◆ **Text extract**:
>> start

During the war Bradshaw worked on aeroplane engine design, culminating with the Dragonfly Rotary aero engines. These were developed by the Air Ministry and put into service by them without proper testing. In the event the Air Ministry recommended him for an OBE for his design work and paid him a large sum for his patent.
He was also responsible, after the war, for the ABC car, the Belize-Bradshaw car, a range of oil-cooled engines, the P&M Panthette, the first scooter and many innovative designs. of all his engineering inventions, perhaps for motorcycle enthusiasts, the most famed was the 398cc (68.6 x 54mm) Twin ABC motorcycle, of which some 3,000 were reportedly made from 1921, although this figure has been disputed. Likely inspired by Les Bailey, who prepared the 350cc horizontally opposed Douglas, with Bradshaw, the post war bikes were constructed by the Sopwith Aviation Company at Kingston-on-Thames and included just about every specification and sought-after feature of its day: unit construction, four-speed gearbox, chain drive, single plate clutch, OHV horizontal opposed engine, duplex sprung frame, aluminium pistons, spherical combustion chambers, internal expanding brake. They were light as well, at 175lb and included leg shields that formed part of the frame. So what went wrong? Well, they took a long time coming, so much so that most prospective buyers cancelled their deposits; it was expensive at £160 about (£12,000 now), and to be fair was not fully finished at the point of sale. It certainly created an initial impact, such was Bradshaw's status as an engineer/designer. Two of the 398cc ABCs competed in the IoM Senior TT in 1920 (E. S. Abram and R. Lucas) with megaphone exhausts fitted (a first), but did not finish.

>> end

◆ **Information provided**:
>> start

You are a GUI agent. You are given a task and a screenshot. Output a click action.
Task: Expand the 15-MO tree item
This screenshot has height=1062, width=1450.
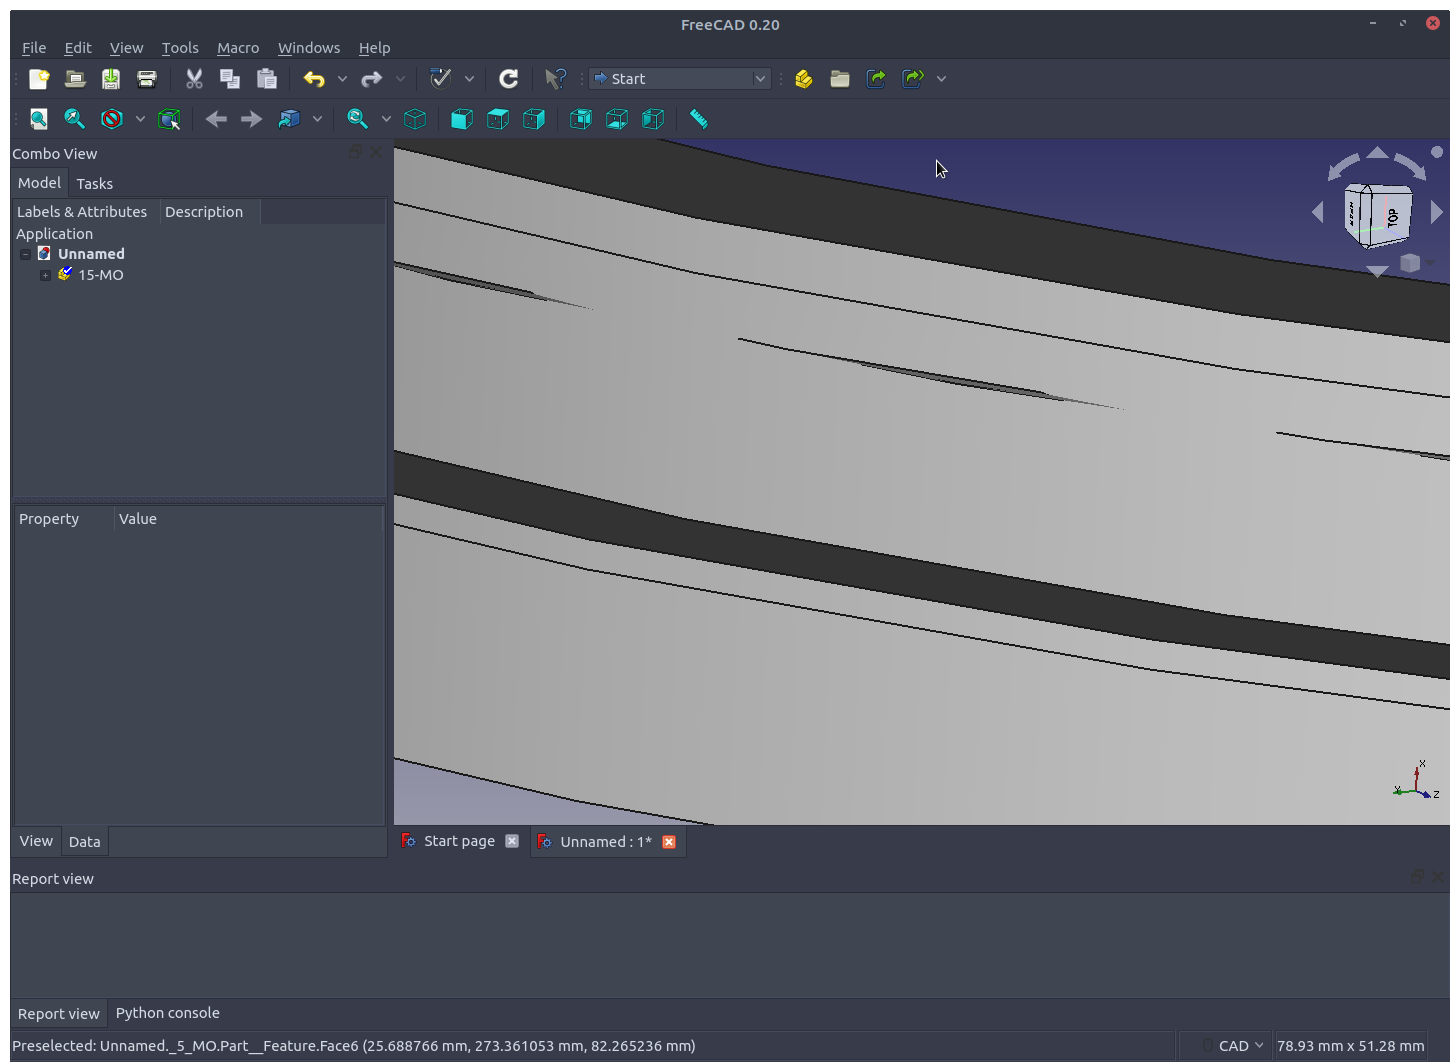[45, 275]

>> end

◆ **Given request 1**:
Answer these questions from the Bradshaw text:
(a) With which aero engines did Bradshaw's wartime design work culminate?
(b) Which company constructed the post-war ABC motorcycles, and where?
(c) In which race did two of the 398cc ABCs compete in 1920?
◆ **Given request 2**:
Reproduce a passage of the Bradshaw text word for word, beginning at the words "During the war" and stopping after the words "for his patent.".

◆ **Written reply 1**:
(a) The Dragonfly Rotary aero engines.
(b) The Sopwith Aviation Company, at Kingston-on-Thames.
(c) The IoM Senior TT.

◆ **Written reply 2**:
During the war Bradshaw worked on aeroplane engine design, culminating with the Dragonfly Rotary aero engines. These were developed by the Air Ministry and put into service by them without proper testing. In the event the Air Ministry recommended him for an OBE for his design work and paid him a large sum for his patent.